Prof. Joaquim Ferreira: A pandemia COVID-19 tem tido um enorme impacto na qualidade de vida dos doentes com Doença de Parkinson. Desde o início do ano de 2020, os cuidados prestados mudaram: o acesso limitado às consultas de Medicina Geral e Familiar de Neurologia têm dificultado a avaliação de rotina e ajustes farmacológicos; os tratamentos cirúrgicos (cirurgia de estimulação cerebral profunda e colocação de levodopa intrajejunal) foram adiados e agravaram as listas de espera. Adicionalmente as medidas impostas para evitar a propagação do vírus SARS-COV2 implicaram profundas mudanças no estilo de vida destes doentes, incluindo a redução da atividade física e social prolongada. As preocupações económicas, sociais e familiares causam agravamento do humor, ansiedade.

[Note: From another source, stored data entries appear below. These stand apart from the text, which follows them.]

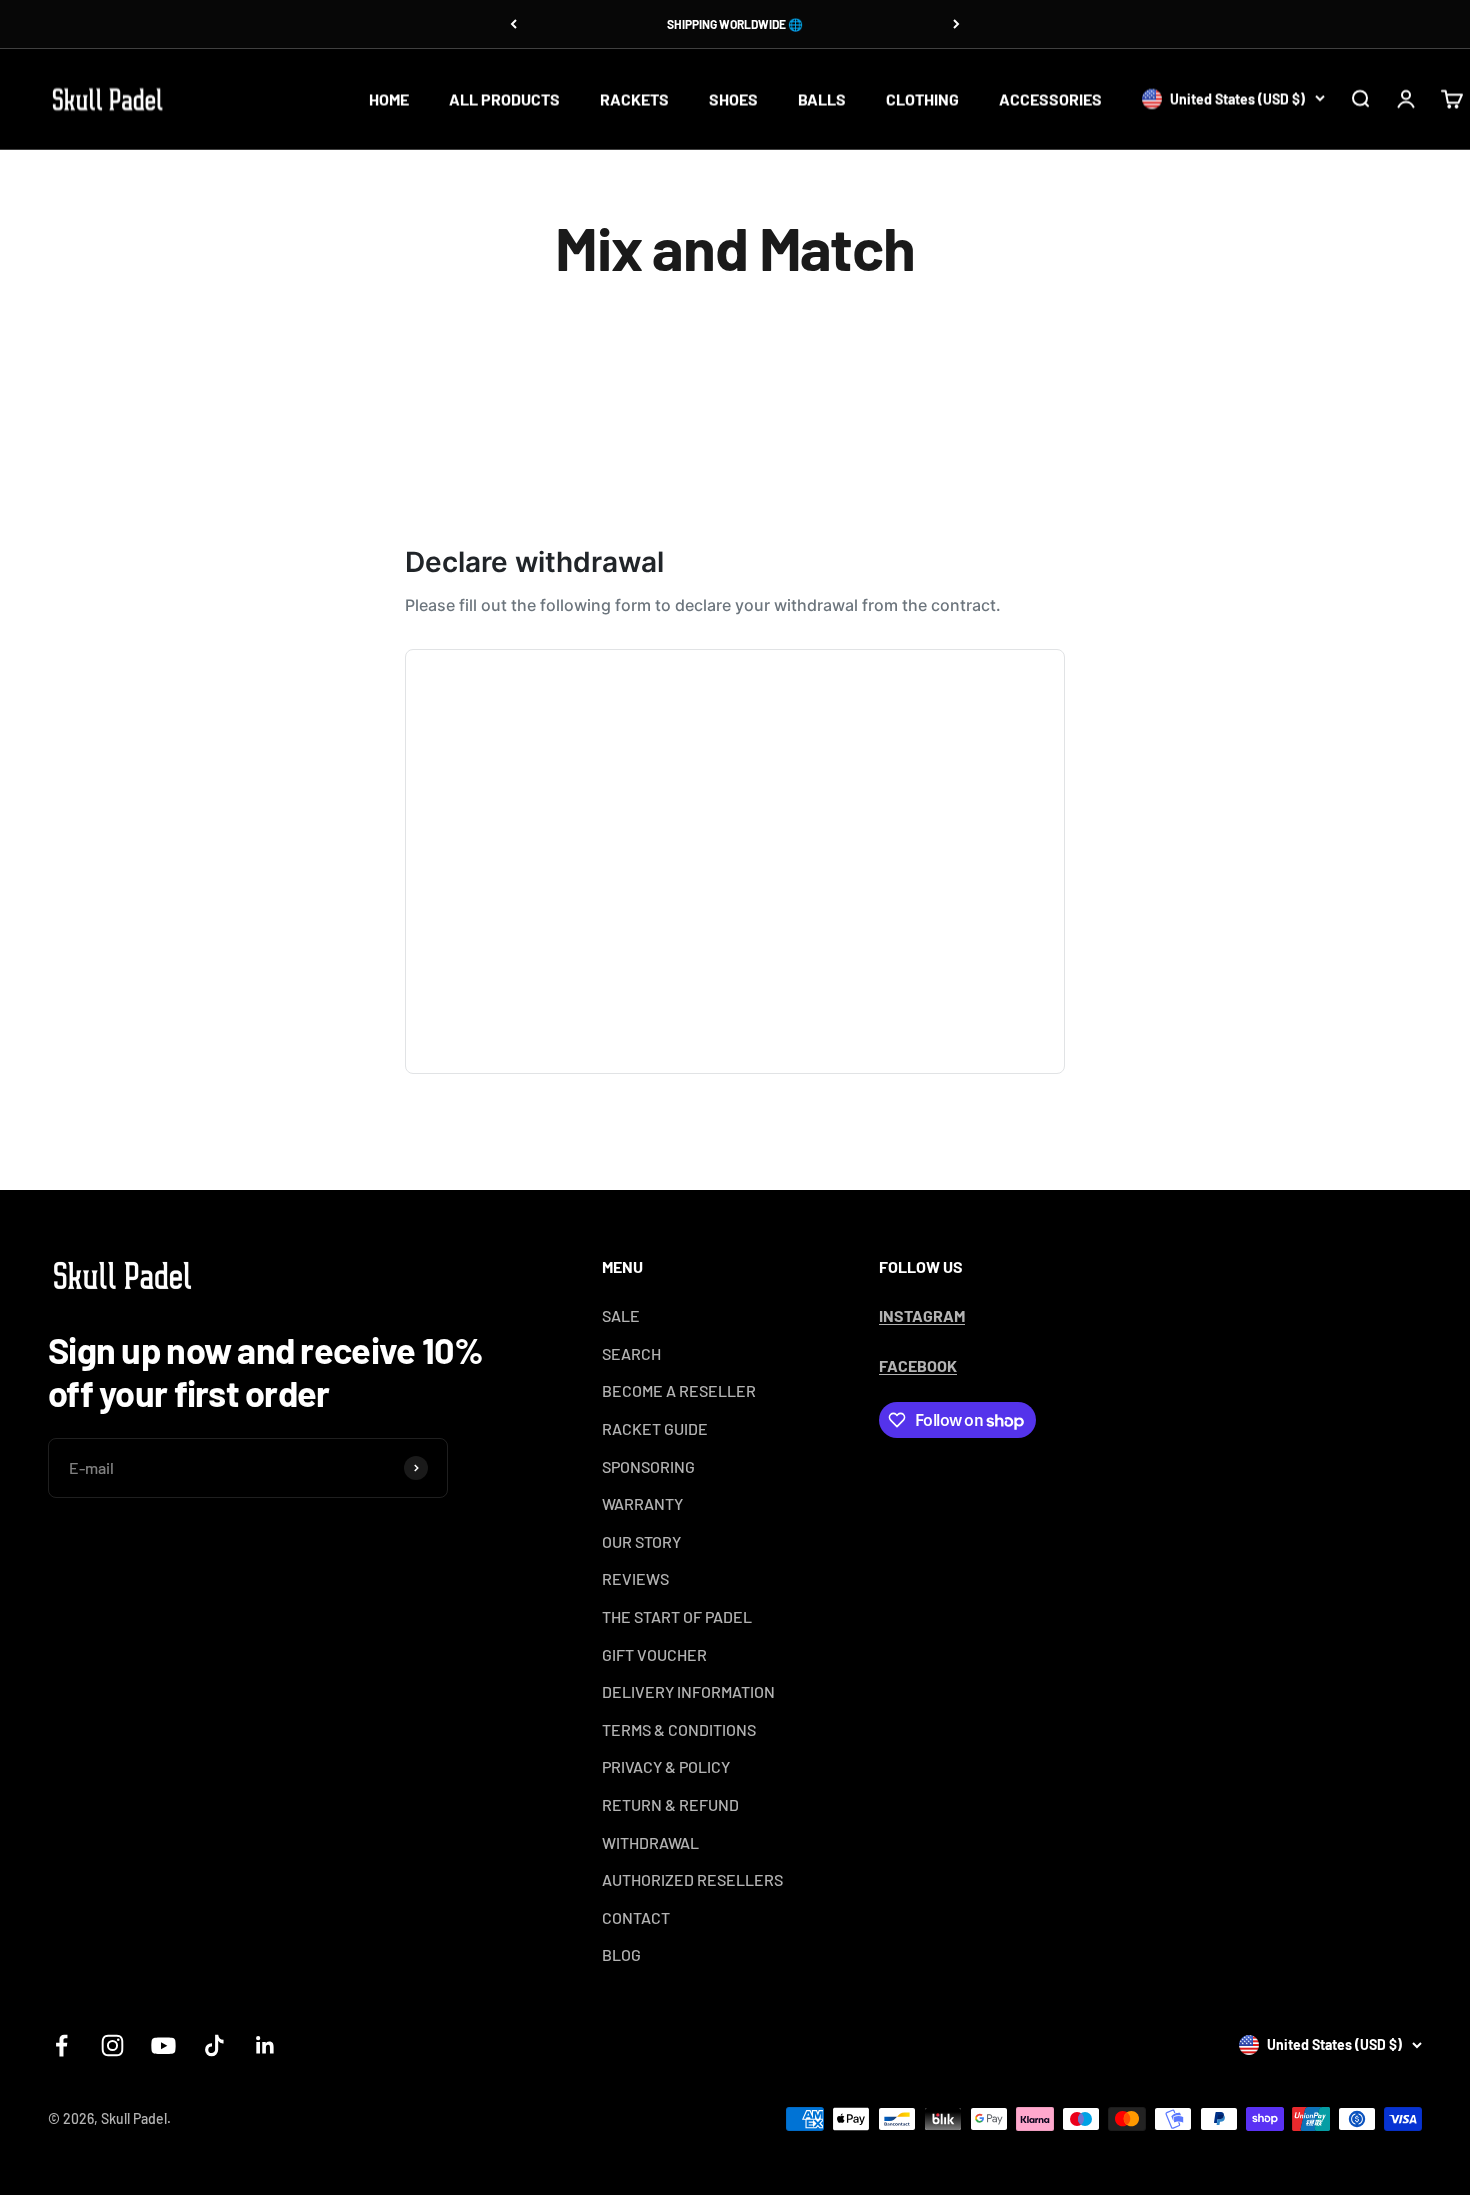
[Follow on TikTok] (214, 2045)
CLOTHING (922, 98)
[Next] (956, 24)
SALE (621, 1315)
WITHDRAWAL (650, 1842)
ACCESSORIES (1050, 98)
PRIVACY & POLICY (666, 1766)
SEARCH (631, 1353)
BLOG (621, 1954)
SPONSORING (648, 1466)
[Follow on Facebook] (61, 2045)
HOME (389, 98)
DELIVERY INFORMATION (688, 1691)
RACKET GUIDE (655, 1428)
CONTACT (636, 1917)
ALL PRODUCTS (504, 98)
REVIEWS (635, 1578)
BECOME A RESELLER (679, 1390)
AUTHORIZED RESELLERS (692, 1879)
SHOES (733, 98)
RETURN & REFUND (670, 1804)
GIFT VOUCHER (654, 1654)
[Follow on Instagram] (112, 2045)
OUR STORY (641, 1541)
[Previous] (513, 24)
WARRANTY (642, 1503)
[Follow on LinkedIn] (265, 2045)
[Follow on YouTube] (163, 2045)
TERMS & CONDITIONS (679, 1729)
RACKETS (634, 98)
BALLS (822, 98)
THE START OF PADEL (677, 1616)
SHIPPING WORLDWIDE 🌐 (735, 24)
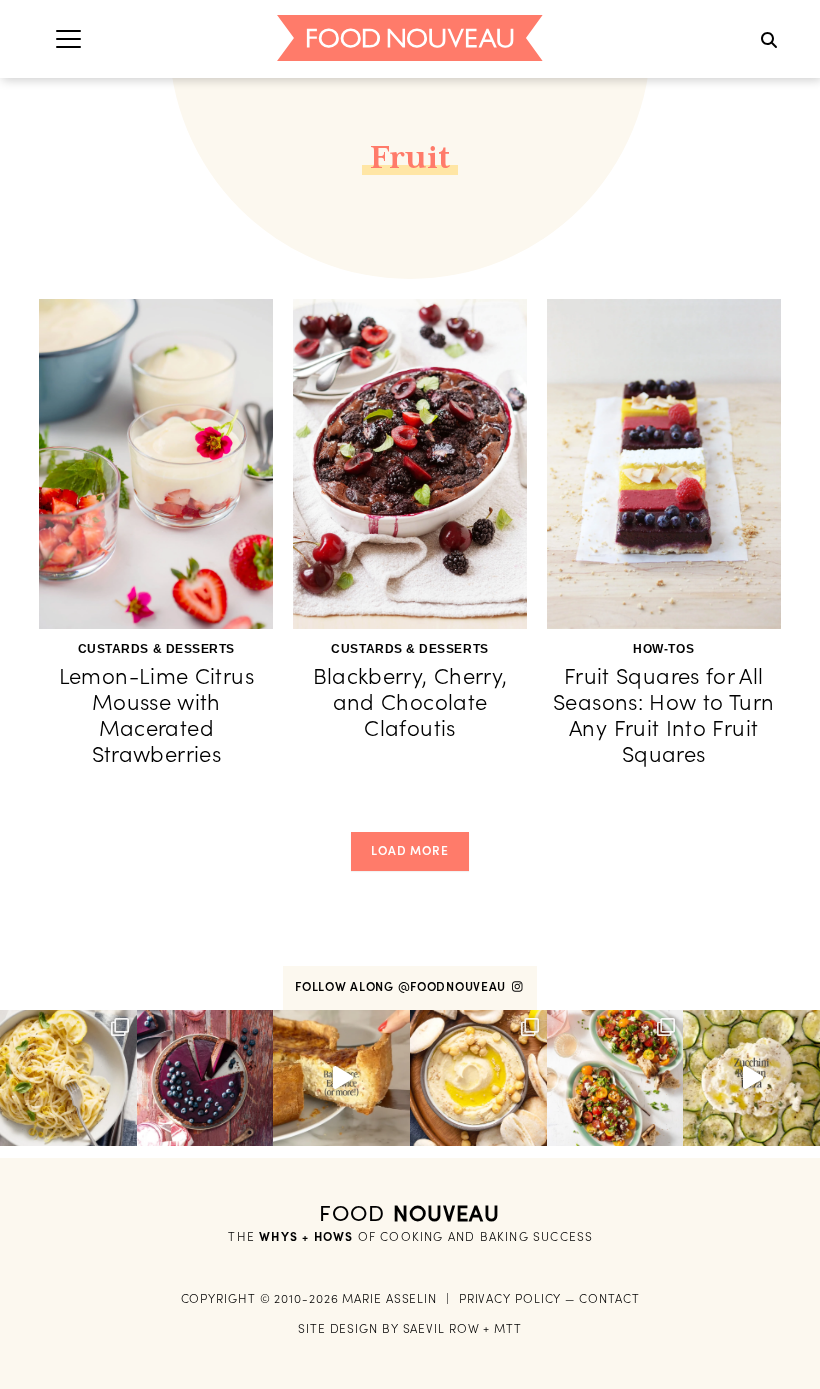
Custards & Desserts (156, 649)
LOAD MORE (410, 850)
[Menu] (68, 38)
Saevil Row (441, 1328)
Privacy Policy (510, 1298)
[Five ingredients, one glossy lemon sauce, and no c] (68, 1078)
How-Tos (663, 649)
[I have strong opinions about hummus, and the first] (478, 1078)
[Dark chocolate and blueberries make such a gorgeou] (205, 1078)
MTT (508, 1328)
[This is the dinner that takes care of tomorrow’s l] (341, 1078)
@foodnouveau (454, 986)
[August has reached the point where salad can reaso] (615, 1078)
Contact (609, 1298)
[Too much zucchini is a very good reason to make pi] (751, 1078)
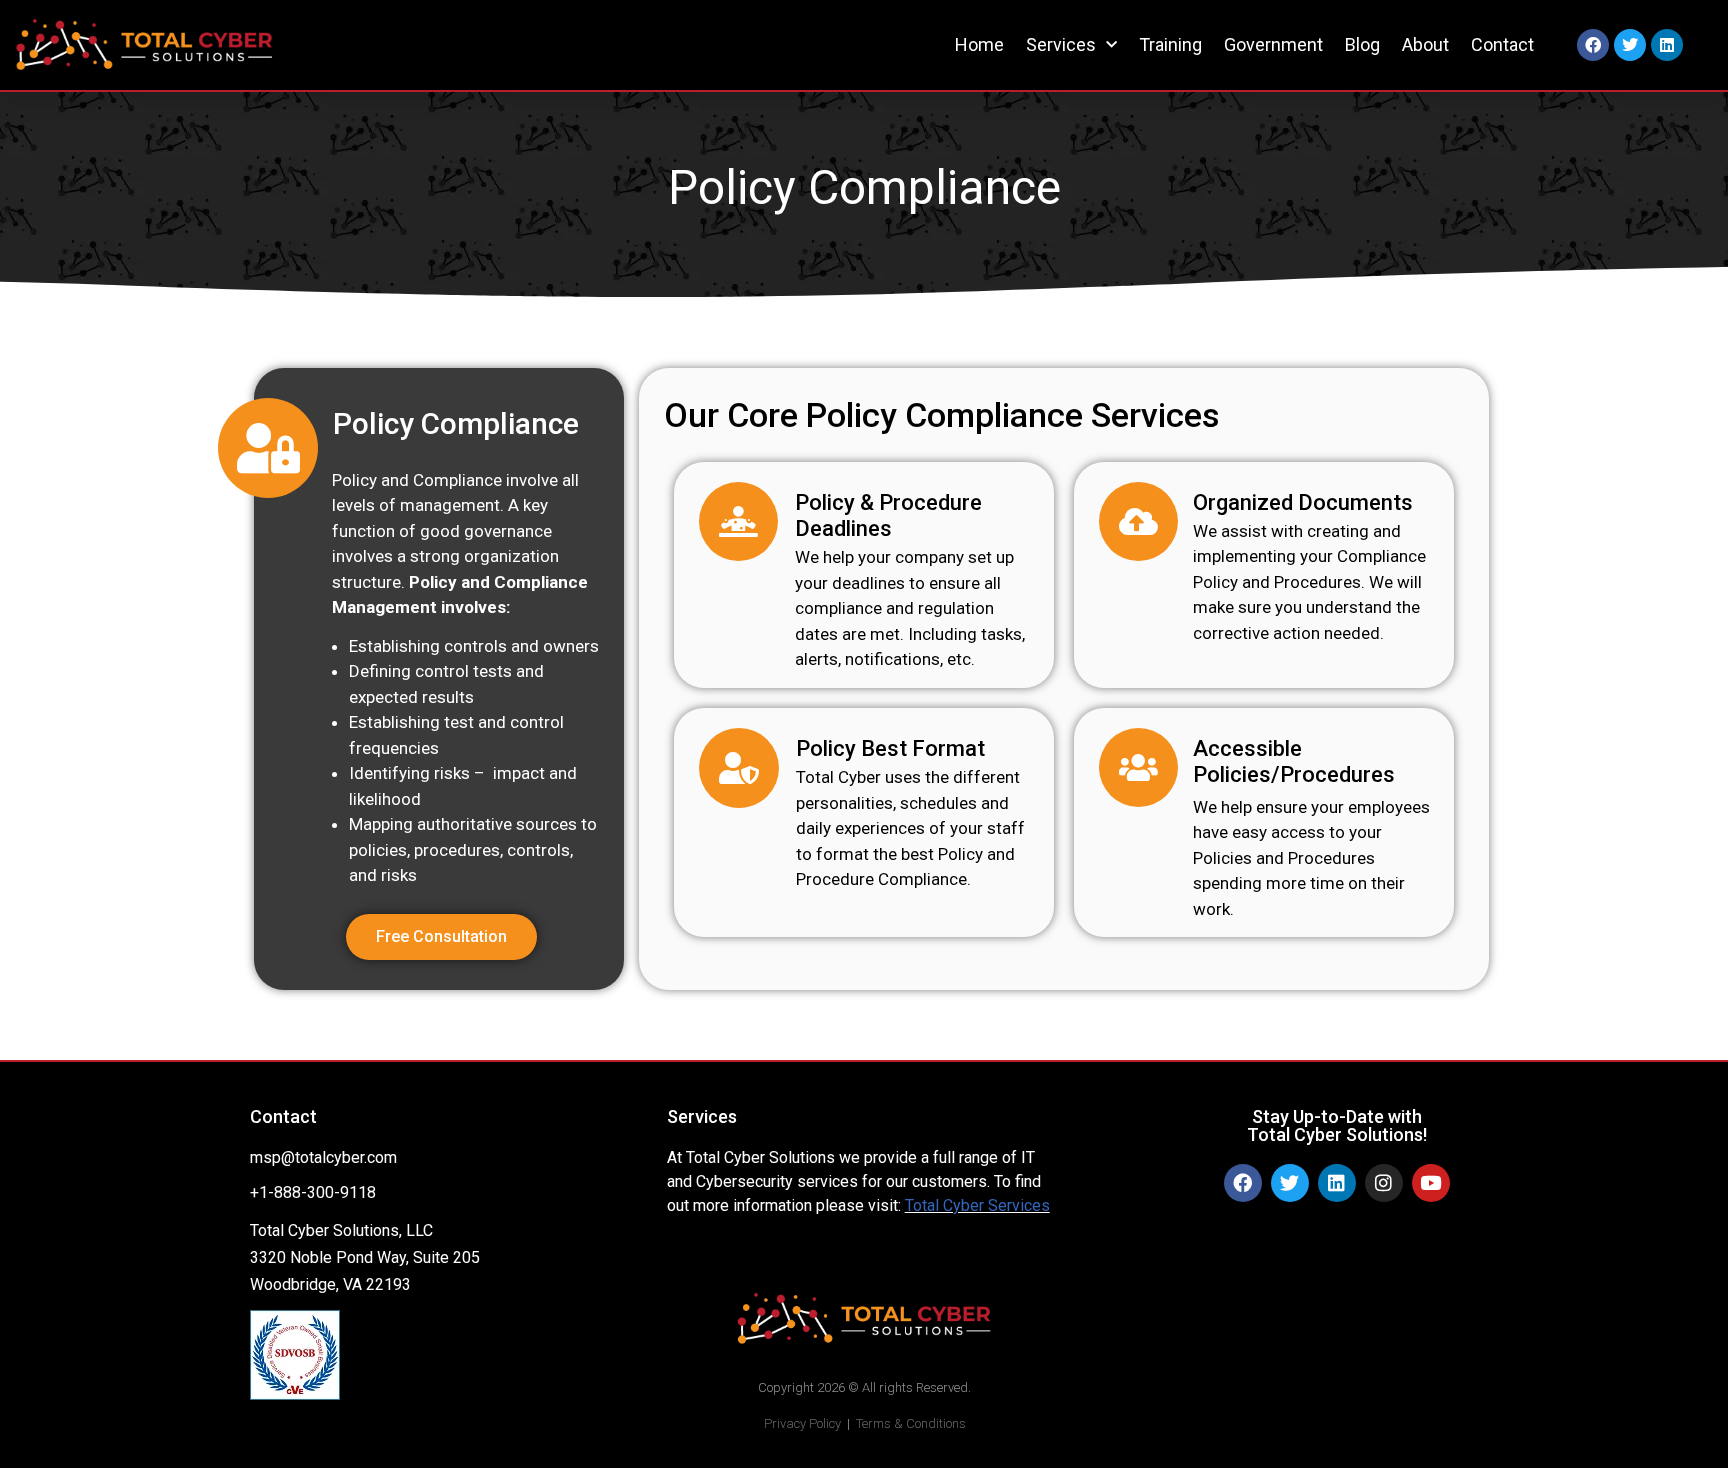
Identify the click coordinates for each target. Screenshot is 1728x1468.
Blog (1362, 44)
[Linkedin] (1667, 45)
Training (1170, 44)
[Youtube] (1431, 1183)
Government (1273, 44)
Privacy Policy (802, 1423)
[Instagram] (1384, 1183)
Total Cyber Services (977, 1205)
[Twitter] (1630, 45)
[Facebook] (1593, 45)
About (1425, 44)
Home (979, 44)
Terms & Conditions (911, 1423)
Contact (1502, 44)
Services (1061, 44)
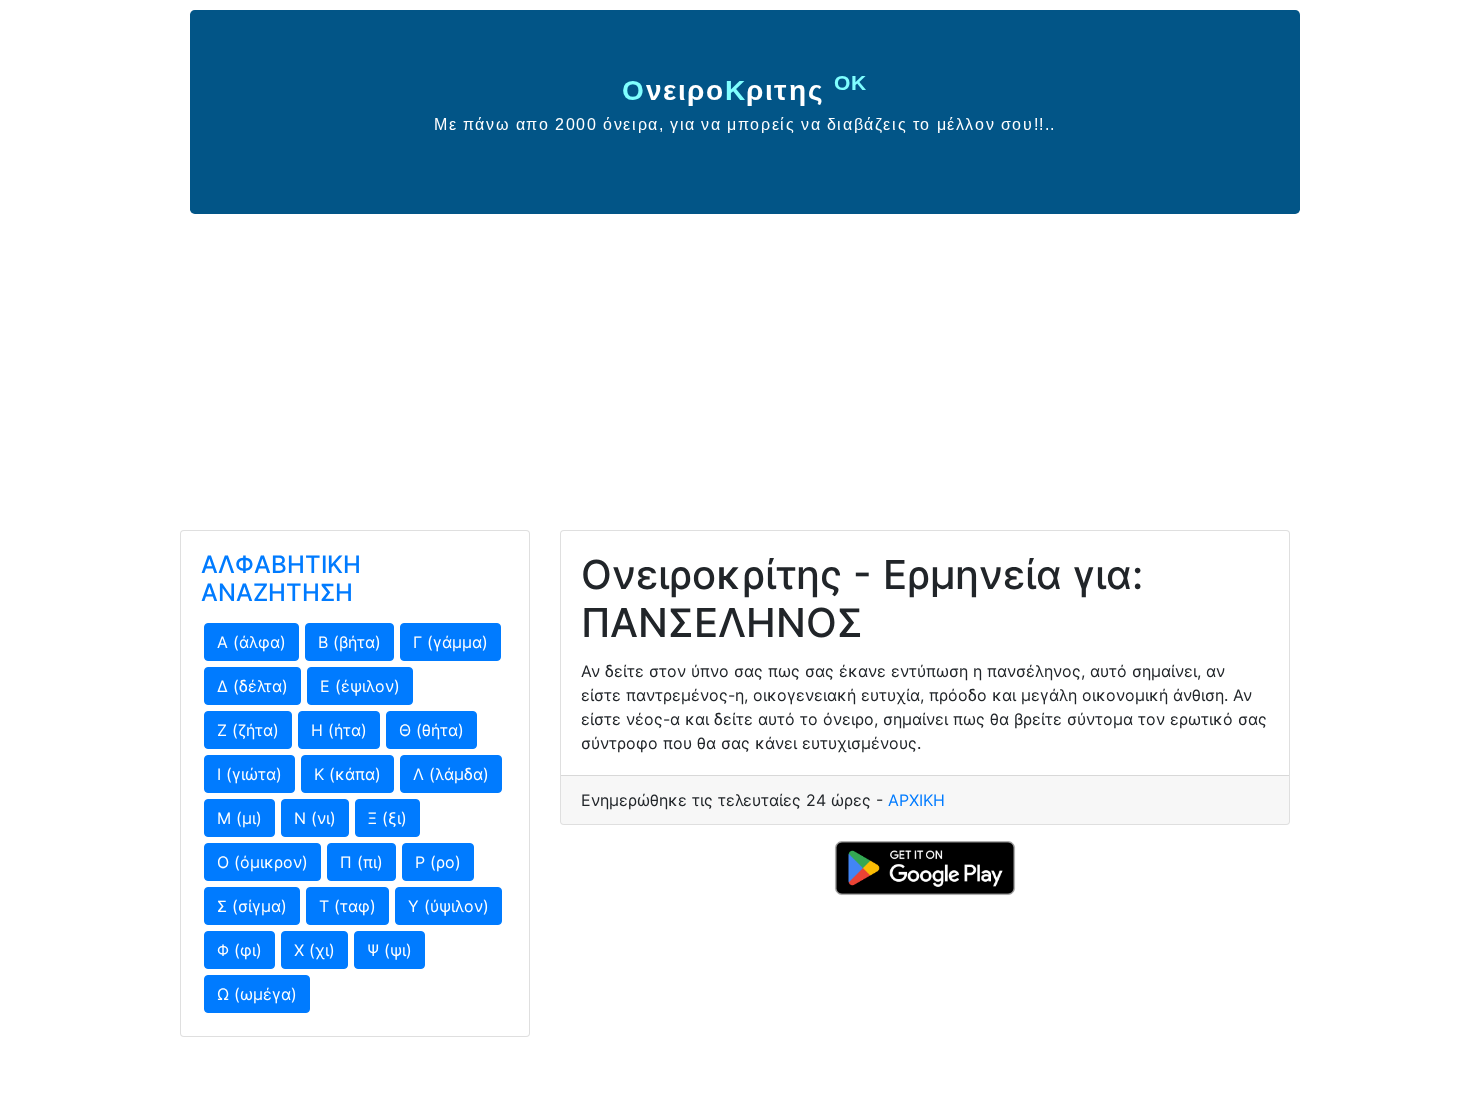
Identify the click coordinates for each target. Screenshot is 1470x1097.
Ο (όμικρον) (262, 862)
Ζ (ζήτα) (248, 730)
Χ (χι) (314, 950)
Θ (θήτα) (431, 730)
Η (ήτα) (339, 730)
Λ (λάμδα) (451, 774)
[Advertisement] (735, 364)
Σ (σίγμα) (252, 906)
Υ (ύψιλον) (448, 906)
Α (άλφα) (251, 642)
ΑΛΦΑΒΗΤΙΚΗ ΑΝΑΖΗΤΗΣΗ (281, 579)
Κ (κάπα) (347, 774)
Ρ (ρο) (438, 862)
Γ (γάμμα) (450, 642)
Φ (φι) (239, 950)
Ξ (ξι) (387, 818)
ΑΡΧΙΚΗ (916, 800)
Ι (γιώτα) (249, 774)
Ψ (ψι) (389, 950)
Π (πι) (361, 862)
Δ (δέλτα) (252, 686)
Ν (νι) (315, 818)
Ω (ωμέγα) (257, 994)
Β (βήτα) (349, 642)
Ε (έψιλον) (360, 686)
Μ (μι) (239, 818)
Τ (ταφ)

Os estudos mais recentes que investigaram o impacto da pandemia mostraram que os sintomas que mais pioraram foram a rigidez, a fadiga, o tremor, a dor e a concentração.
Adicionalmente, as infeções são causas comuns de agravamento dos sintomas da doença. Embora geralmente seja transitório, este agravamento pode persistir após este período de infeção. A infeção COVID-19 pode ter um efeito direto no agravamento dos sintomas da doença de Parkinson.
Sendo que foram realizados menos diagnósticos, menos consultas e menos terapias, na prática, o que isso significa no que diz respeito à evolução da doença?
Dra. Ana Castro Caldas: A doença de Parkinson é uma doença progressiva e muito dinâmica, caracterizada por sintomas motores e não motores. Os doentes precisam de consultas regulares com o médico de família e com o neurologista, para que seja possível ajustar o tratamento dos seus sintomas, monitorizar possíveis efeitos adversos e progressão da doença. Ao longo da doença, os doentes podem ter agravamentos súbitos ou rápidos, sendo necessária uma avaliação rápida. A prescrição da medicação é também essencial, visto que a suspensão ou redução da medicação abrupta pode causar agravamento dos sintomas, podendo ser graves o suficiente para necessitarem de internamento hospitalar.
No entanto, a dificuldade no acesso a terapias complementares, como a fisioterapia ou a terapia da fala, por exemplo, já vem de trás… O que falha ou o que falta, de um modo geral, para assegurar o acesso aos cuidados que estes doentes necessitam?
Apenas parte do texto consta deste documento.